Self-isolation means you should remain at home and shouldn’t go to work, school, public areas or use public transport. You shouldn’t go out to buy food or other essentials. You must stay at home for the full length of time – 7 or 14 days – that’s required.

While you are self-isolating, you should:

  • stay at least 2 metres (6 feet, or 3 steps) away from other people in your home
  • stay in a different room from other people in your home, ensuring it is well-ventilated
  • sleep alone in a separate bed
  • spend as little time as possible in shared areas (sitting room, kitchen, bathroom)
  • avoid using your kitchen while others are present
  • use a separate towel to dry your hands after you wash them; and
  • clean your kitchen, bathroom and other surfaces throughout the house every day

You can always check NHS Inform for the most up-to-date health information and advice, as well as detailed advice on how to self-isolate effectively.

Getting support if you need it

We know how hard this will be for a lot of us, but Test and Protect will only succeed in suppressing the virus if we all play our part, follow the instructions the NHS gives, and adhere to the self-isolation guidance so we can save lives.
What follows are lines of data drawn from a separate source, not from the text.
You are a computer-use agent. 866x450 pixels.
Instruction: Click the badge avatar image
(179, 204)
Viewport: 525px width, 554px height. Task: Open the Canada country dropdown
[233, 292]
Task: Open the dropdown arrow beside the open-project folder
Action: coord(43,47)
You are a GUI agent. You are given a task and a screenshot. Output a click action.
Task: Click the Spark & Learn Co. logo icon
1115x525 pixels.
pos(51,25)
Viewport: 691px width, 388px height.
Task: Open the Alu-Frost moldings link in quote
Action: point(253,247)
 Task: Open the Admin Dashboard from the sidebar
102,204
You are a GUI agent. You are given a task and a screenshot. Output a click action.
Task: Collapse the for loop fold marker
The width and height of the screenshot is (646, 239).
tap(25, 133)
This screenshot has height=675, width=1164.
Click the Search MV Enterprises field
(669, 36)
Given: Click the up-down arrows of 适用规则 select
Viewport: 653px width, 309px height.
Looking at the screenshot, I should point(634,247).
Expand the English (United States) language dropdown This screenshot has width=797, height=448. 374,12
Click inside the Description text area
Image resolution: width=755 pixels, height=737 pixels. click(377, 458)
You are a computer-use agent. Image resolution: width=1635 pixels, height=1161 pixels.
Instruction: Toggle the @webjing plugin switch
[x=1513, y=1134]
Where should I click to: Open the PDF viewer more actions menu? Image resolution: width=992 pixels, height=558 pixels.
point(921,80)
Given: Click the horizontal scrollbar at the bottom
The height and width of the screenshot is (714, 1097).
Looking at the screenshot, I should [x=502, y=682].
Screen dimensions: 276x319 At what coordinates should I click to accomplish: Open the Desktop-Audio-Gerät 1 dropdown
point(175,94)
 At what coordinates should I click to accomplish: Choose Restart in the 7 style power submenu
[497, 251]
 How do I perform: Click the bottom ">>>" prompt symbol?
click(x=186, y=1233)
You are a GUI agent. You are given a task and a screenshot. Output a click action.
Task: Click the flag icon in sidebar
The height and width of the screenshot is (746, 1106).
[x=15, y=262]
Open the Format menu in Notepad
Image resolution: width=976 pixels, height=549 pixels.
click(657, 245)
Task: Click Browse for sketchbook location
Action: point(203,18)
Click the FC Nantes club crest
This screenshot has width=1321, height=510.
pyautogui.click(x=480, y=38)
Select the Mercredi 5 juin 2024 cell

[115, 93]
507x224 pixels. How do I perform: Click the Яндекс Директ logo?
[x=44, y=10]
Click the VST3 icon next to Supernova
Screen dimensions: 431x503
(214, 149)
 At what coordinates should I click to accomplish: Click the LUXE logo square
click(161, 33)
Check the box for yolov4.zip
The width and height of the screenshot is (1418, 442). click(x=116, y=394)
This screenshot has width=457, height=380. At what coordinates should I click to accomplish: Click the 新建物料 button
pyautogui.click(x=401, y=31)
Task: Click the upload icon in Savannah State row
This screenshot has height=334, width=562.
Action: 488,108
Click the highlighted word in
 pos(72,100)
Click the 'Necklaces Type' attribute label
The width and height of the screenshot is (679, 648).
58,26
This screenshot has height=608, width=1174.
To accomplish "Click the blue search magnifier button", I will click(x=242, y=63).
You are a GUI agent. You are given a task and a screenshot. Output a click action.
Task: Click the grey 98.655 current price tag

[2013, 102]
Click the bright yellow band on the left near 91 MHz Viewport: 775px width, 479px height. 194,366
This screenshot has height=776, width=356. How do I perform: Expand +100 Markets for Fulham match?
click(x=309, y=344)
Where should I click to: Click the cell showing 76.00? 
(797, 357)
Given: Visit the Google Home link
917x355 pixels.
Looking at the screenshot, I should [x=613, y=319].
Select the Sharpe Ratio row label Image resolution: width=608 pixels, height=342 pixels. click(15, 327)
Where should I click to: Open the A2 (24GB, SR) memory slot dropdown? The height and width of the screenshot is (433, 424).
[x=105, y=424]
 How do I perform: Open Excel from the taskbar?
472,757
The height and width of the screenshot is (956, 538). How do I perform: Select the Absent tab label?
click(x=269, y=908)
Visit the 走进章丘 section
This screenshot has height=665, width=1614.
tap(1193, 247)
Many people will be able to self-isolate effectively with the help of family, friends and neighbours where they need it.

However, some of us may not have that sort of help nearby and may find self-isolation very challenging. If you’re in that situation, it doesn’t mean you are alone – help is available.

You can find information about how to get additional support on the Ready Scotland website.

And if you need it, you can call the National Assistance Helpline on 0800 111 4000, open Monday-Friday between 9am and 5pm.

Digital tools will support contact tracing

We’re enhancing and extending the use of software that public health teams teams already use for contact tracing in relation to other infectious diseases, and this software has been piloted in Fife, Lanarkshire and Highland in recent weeks. From Thursday 28th May, it will be operational in every NHS health board.

At a later point, we will also add a digital platform to allow people who test positive to enter details of their contacts online.

However, we also recognise that not everyone in Scotland will want, or be able, to use a web-based tool, and so we’re ensuring that telephone support is available for everyone who needs it.

We have reached the required testing capacity – and we’re continuing to build it further

To launch Test and Protect nationally, we needed the ability to conduct over 15,000 tests a day and the Scottish Government has now reached that capacity.

It will be delivered through a combination of NHS labs, academic partners, the Scottish National Blood Transfusion Service and the Lighthouse Lab in Glasgow – and we’re continuing to build higher testing capacity and make it more locally accessible.

Test and Protect will go alongside other key public health measures

The Test and Protect approach will not be effective in suppressing the virus on its own. Instead, it will be used alongside other public health measures to reduce transmission, such as social distancing, good hand and respiratory hygiene, the appropriate use of face coverings, and the surveillance of disease spread.

For all the essential advice and health guidance you need, visit the NHS Inform website, and keep up with the recent developments on our dedicated COVID-19 page.

The current advice remains clear: Stay Home, Save Lives

The current Scottish Government advice remains to stay at home except for essential purposes, such as essential work that can’t be done from home, exercise (which can now be done more than once a day), and buying essential supplies such as food and medicine.

However, as we keep making further progress on suppressing the virus, the Scottish Government is expected to enter the Phase 1 of its roadmap to easing the lockdown – starting this Thursday, 28th May.